WORK TO COMPLETE:
Each line shown below should be copied exactly.

Records from a collection
==========
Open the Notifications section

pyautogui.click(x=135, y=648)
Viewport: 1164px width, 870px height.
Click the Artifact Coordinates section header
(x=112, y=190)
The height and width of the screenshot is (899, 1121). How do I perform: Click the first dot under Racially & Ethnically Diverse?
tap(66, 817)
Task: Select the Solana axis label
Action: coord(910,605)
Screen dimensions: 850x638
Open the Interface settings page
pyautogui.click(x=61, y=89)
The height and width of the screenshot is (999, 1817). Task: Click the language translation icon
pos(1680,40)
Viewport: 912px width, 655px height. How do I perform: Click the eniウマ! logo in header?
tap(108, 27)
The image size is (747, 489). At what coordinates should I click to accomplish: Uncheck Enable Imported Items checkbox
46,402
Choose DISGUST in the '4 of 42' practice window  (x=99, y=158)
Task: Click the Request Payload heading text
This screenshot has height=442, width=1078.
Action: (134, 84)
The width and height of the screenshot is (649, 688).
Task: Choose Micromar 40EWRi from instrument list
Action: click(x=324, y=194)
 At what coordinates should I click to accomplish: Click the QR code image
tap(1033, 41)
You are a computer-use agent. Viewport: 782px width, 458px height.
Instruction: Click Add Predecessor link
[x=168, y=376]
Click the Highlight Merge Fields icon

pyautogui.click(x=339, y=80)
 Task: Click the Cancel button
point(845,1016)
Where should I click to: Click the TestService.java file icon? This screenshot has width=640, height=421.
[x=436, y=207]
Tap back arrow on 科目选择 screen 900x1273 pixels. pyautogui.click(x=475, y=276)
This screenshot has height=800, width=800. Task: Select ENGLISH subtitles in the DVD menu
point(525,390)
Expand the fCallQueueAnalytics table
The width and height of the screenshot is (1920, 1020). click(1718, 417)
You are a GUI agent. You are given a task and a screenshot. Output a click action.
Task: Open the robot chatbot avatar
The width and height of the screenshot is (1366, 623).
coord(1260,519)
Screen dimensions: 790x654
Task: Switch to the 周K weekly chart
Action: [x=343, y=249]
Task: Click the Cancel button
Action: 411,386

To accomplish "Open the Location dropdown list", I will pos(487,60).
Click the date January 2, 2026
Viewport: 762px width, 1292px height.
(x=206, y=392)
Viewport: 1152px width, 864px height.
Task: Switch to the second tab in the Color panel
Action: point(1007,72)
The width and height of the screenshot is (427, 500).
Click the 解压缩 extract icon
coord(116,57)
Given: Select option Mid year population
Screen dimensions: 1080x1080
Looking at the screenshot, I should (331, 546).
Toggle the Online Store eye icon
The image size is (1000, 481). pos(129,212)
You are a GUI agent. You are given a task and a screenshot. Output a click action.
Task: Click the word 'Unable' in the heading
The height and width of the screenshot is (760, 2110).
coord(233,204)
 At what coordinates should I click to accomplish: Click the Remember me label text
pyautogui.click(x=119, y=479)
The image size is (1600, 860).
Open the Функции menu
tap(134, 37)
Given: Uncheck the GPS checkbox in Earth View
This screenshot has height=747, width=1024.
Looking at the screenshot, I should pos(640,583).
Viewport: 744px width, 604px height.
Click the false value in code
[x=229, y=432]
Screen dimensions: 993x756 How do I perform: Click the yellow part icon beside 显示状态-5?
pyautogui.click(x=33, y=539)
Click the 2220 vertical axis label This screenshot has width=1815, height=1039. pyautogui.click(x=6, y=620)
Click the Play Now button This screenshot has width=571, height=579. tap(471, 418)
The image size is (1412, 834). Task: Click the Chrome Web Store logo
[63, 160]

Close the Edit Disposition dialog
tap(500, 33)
==========
ANSWER:
Open the Notifications section

pyautogui.click(x=135, y=648)
Viewport: 1164px width, 870px height.
Click the Artifact Coordinates section header
(x=112, y=190)
The height and width of the screenshot is (899, 1121). How do I perform: Click the first dot under Racially & Ethnically Diverse?
tap(66, 817)
Task: Select the Solana axis label
Action: coord(910,605)
Screen dimensions: 850x638
Open the Interface settings page
pyautogui.click(x=61, y=89)
The height and width of the screenshot is (999, 1817). Task: Click the language translation icon
pos(1680,40)
Viewport: 912px width, 655px height. How do I perform: Click the eniウマ! logo in header?
tap(108, 27)
The image size is (747, 489). At what coordinates should I click to accomplish: Uncheck Enable Imported Items checkbox
46,402
Choose DISGUST in the '4 of 42' practice window  (x=99, y=158)
Task: Click the Request Payload heading text
This screenshot has height=442, width=1078.
Action: (134, 84)
The width and height of the screenshot is (649, 688).
Task: Choose Micromar 40EWRi from instrument list
Action: click(x=324, y=194)
 At what coordinates should I click to accomplish: Click the QR code image
tap(1033, 41)
You are a computer-use agent. Viewport: 782px width, 458px height.
Instruction: Click Add Predecessor link
[x=168, y=376]
Click the Highlight Merge Fields icon

pyautogui.click(x=339, y=80)
 Task: Click the Cancel button
point(845,1016)
Where should I click to: Click the TestService.java file icon? This screenshot has width=640, height=421.
[x=436, y=207]
Tap back arrow on 科目选择 screen 900x1273 pixels. pyautogui.click(x=475, y=276)
This screenshot has height=800, width=800. Task: Select ENGLISH subtitles in the DVD menu
point(525,390)
Expand the fCallQueueAnalytics table
The width and height of the screenshot is (1920, 1020). click(1718, 417)
You are a GUI agent. You are given a task and a screenshot. Output a click action.
Task: Open the robot chatbot avatar
The width and height of the screenshot is (1366, 623).
coord(1260,519)
Screen dimensions: 790x654
Task: Switch to the 周K weekly chart
Action: [x=343, y=249]
Task: Click the Cancel button
Action: 411,386

To accomplish "Open the Location dropdown list", I will pos(487,60).
Click the date January 2, 2026
Viewport: 762px width, 1292px height.
(x=206, y=392)
Viewport: 1152px width, 864px height.
Task: Switch to the second tab in the Color panel
Action: point(1007,72)
The width and height of the screenshot is (427, 500).
Click the 解压缩 extract icon
coord(116,57)
Given: Select option Mid year population
Screen dimensions: 1080x1080
Looking at the screenshot, I should (331, 546).
Toggle the Online Store eye icon
The image size is (1000, 481). pos(129,212)
You are a GUI agent. You are given a task and a screenshot. Output a click action.
Task: Click the word 'Unable' in the heading
The height and width of the screenshot is (760, 2110).
coord(233,204)
 At what coordinates should I click to accomplish: Click the Remember me label text
pyautogui.click(x=119, y=479)
The image size is (1600, 860).
Open the Функции menu
tap(134, 37)
Given: Uncheck the GPS checkbox in Earth View
This screenshot has height=747, width=1024.
Looking at the screenshot, I should pos(640,583).
Viewport: 744px width, 604px height.
Click the false value in code
[x=229, y=432]
Screen dimensions: 993x756 How do I perform: Click the yellow part icon beside 显示状态-5?
pyautogui.click(x=33, y=539)
Click the 2220 vertical axis label This screenshot has width=1815, height=1039. pyautogui.click(x=6, y=620)
Click the Play Now button This screenshot has width=571, height=579. tap(471, 418)
The image size is (1412, 834). Task: Click the Chrome Web Store logo
[63, 160]

Close the Edit Disposition dialog
tap(500, 33)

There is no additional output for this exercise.